Так вот, сначала я парился в семинарии. Как ты думаешь — для чего? Я хотел получить приход, именно этот приход. Как мне там было, с кем и зачем, разговор особый, но факт, что приход я получил, своего добился. Я человек слабый и больной, о болезни моей не знает ни одна собака, но тебе расскажу. Ты, наверное, замечал за собой, что, пообщавшись, с каким-нибудь существом более-менее долго, начинаешь подражать его повадкам, думать, как оно, говорить его словечки и так далее. Именно этим я и болею. Стоит мне посмотреть на какую-нибудь тварь, как она поселяется во мне настолько, что я чувствую каждую ее тошнотворную мысль. Я боюсь людей, и боюсь их именно поэтому. Потому мне необходима церковь, здесь я всегда один, всегда занят никому не нужной работой, а их так много, что для меня они стадо, а я, сам понимаешь, пастырь. Хороший, надо сказать, пастырь. Одна проблема — это исповедь. Но там свои тонкости. Пять-шесть первых человечков на меня действуют, но после снова идет толпа, все размазывается, разнюнивается и расклеивается, а я снова становлюсь собой самим.

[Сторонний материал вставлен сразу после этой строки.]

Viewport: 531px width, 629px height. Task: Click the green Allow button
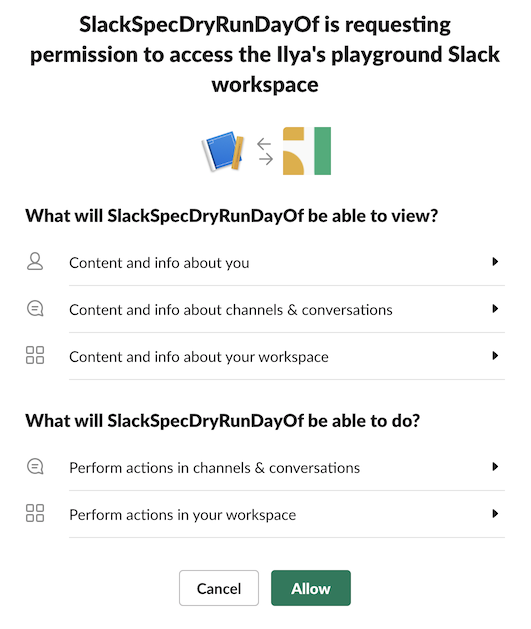point(311,588)
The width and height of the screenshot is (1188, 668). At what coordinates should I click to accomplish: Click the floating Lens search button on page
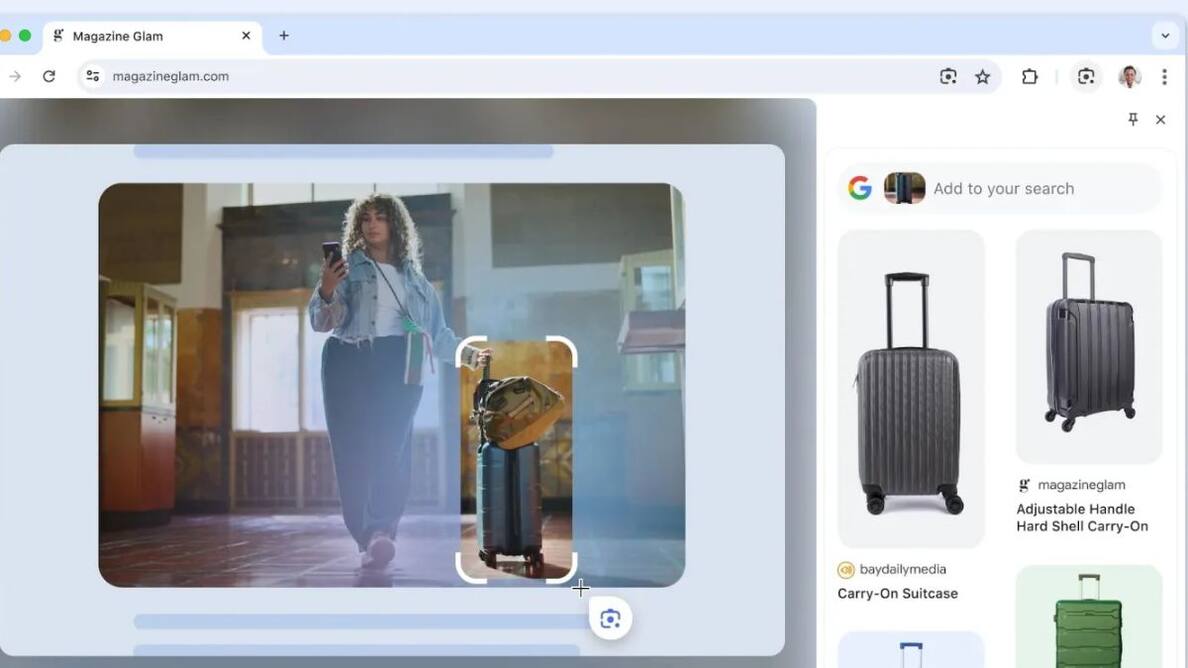610,619
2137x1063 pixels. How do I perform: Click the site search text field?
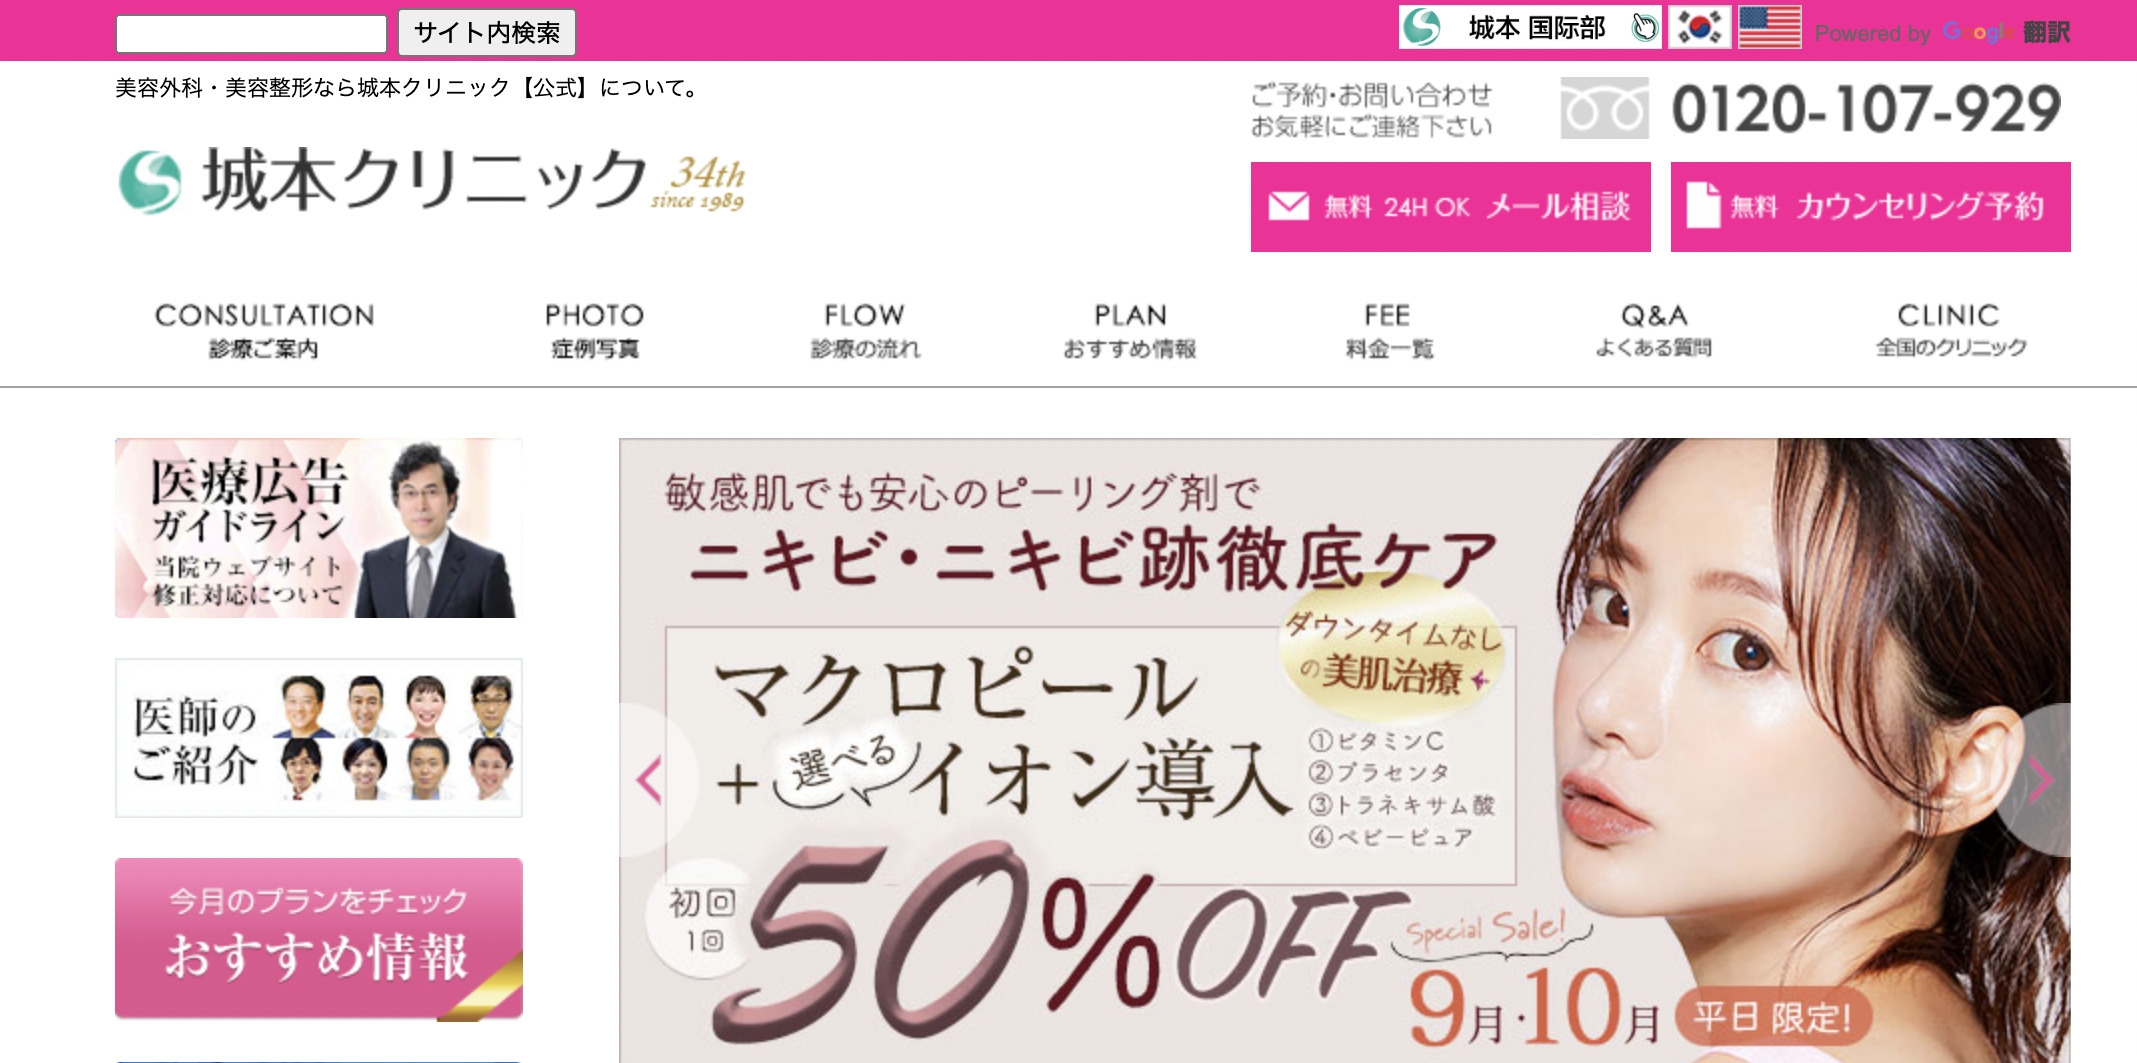coord(251,34)
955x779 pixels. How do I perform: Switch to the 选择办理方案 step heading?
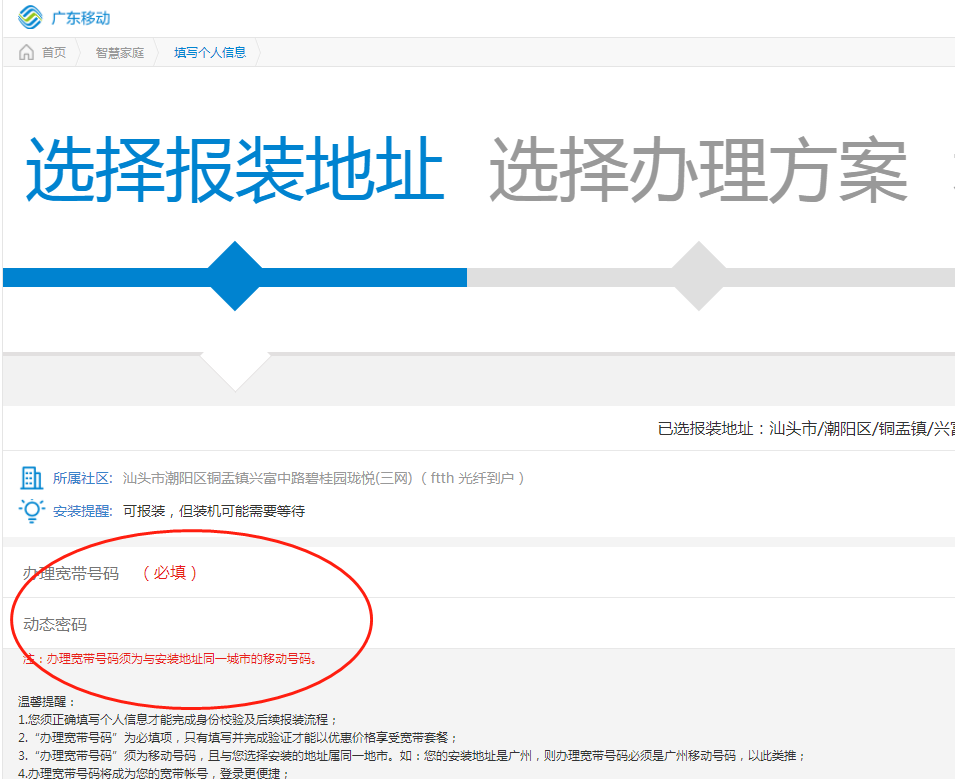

Так я жил, никого не трогал, и тут, ясное дело, случилось. Часа в четыре утра из помятой «Волги» с одной, но галогенной фарой вышла женщина в шубе и домашних тапочках, а «Волга» уехала навсегда. На руках у женщины был младенец. Я теперь так думаю, что о моей болезни кто-то знал и ее на меня навел. Сейчас психологов, как палачей при инквизиции. Она вошла ко мне, разбудила среди ночи, и под шубой у нее была только ночная рубашка, младенец же был укутан в такой конвертик, что даже я ему позавидовал. Она стала говорить и, видимо, ее научили, все лицо свое под мои глаза подсовывала. Зацепила она меня, потянула. Хотелось ей окрестить младенца прямо сейчас среди ночи. Я стал моргать, как она, у меня отвисла нижняя губа, был у нее такой дефект внешности, и понял я, что НАДО. Пошли в храм, я свечи зажег, никого будить не стал, все красиво делал, медленно. Свечи некому было держать, но улыбнулась она, потом я, как она, и решил — обойдемся. Что дальше будет, понял я на середине обряда, но остановиться уже не мог. Слишком она любила своего ребенка. Она его так любила, что имела право делать все, что ей вздумается. Она попросила сама его опустить в купель. «Зачем?» — я спросил. «Так ведь теперь уж все равно,» — она ответила. На самом деле было все равно, я чувствовал уже, что у меня грудь от молока набухла. Она опустила ребенка в купель, и держала его под водой, пока он не утонул. Потом сказала: «Спасибо». Развернулась, достав мокрый трупик, и ушла с ним, без шубы, на мороз. Больше я ее не видел.
У меня потом болела грудь, и чтобы не повеситься, я пошел в город, где ездил сутками на метро. В метро, как помнишь, я и нашел тебя, грешного. Привел сюда, жил с тобой, откормил тебя, ишь какой стал холеный. А теперь ты мне говоришь, что нам нельзя перед алтарем трахнуться. Ну повтори еще раз, ну скажи: «Нельзя». Ведь не я же этого хочу, ты этого хочешь. Ты, а не я, понял, скотина.
Повесть о том, как поссорились Иван Иванович с Иваном Никифоровичем
Я впервые был приглашен в подобное место. Мне назначили прием, а прием сегодня такая штука, что если его назначат, так уж не отвертишься. Я открыл дубовую дверь, и просящая, но сановитая морда швейцара была мне вывеской. Я сунул ему двадцатку, и он встал как вкопанный. Я поднимался по мраморной лестнице с вытертым красным ковром. Вдоль стен стояли фальшивые антики да уральские вазы работы Данилы-мастера, у которого так до конца жизни и не вышло приличной чашки. В одном месте я видел растертый окурок в губной помаде. «Маша курит Давидофф», — подумалось мне. Голландский и итальянский ширпотреб времен Екатерины был заключен в деревянные рамы неплохой, цельной резьбы. «Дрянь обстановочка, — решил я, — живут, как свиньи. Представляю себе морды итальянских алкашей-подмастерий, малевавших сии аллегории. Неплохо было бы сделать что-либо правильное: наблевать на ковер или сморкнуться на контракт».